Data for this task.
↓

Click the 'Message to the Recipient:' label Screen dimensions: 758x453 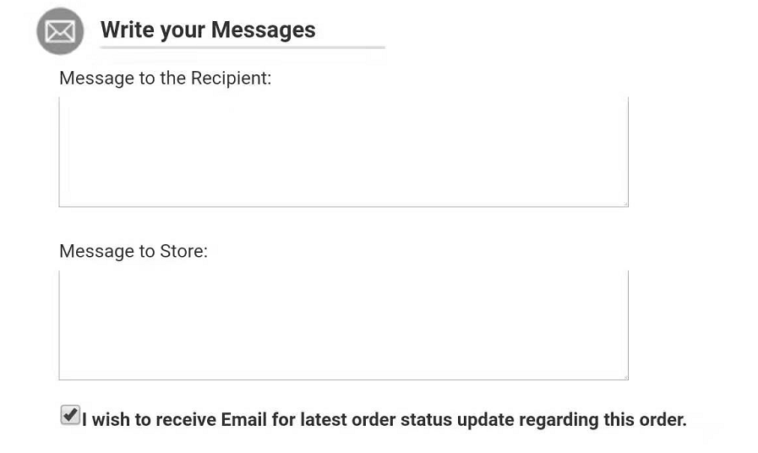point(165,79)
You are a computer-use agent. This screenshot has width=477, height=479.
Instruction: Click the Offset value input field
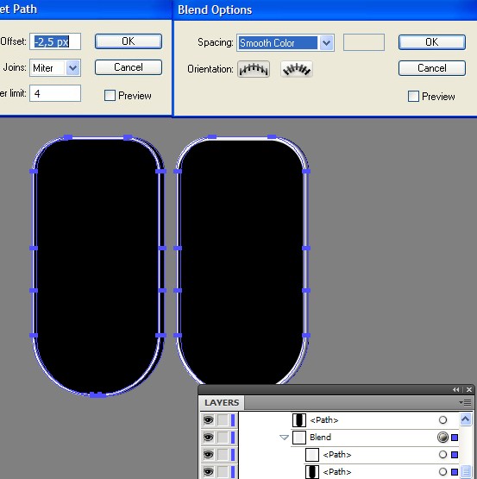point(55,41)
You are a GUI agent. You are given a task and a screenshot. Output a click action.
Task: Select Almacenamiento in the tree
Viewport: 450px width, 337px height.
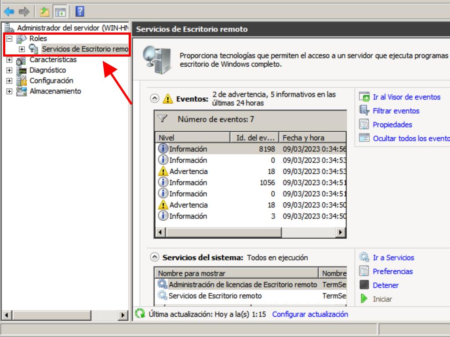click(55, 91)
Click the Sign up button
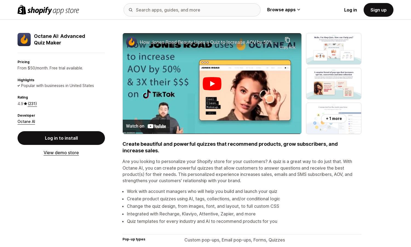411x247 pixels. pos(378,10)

↑
↓

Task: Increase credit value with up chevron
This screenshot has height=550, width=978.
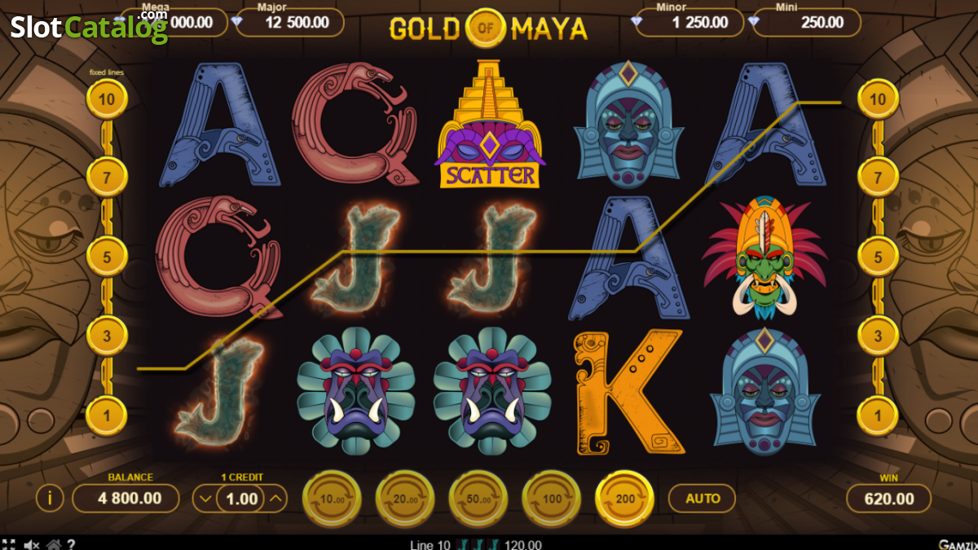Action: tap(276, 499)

↑
↓

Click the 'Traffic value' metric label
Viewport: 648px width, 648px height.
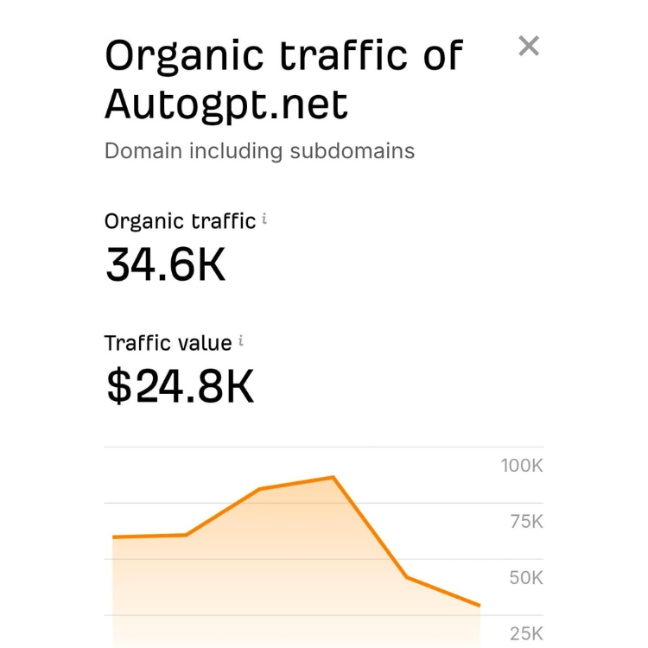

↑

Activity. The answer must be a single number: how many lines in the listing above include the word "agent".

Expected answer. 2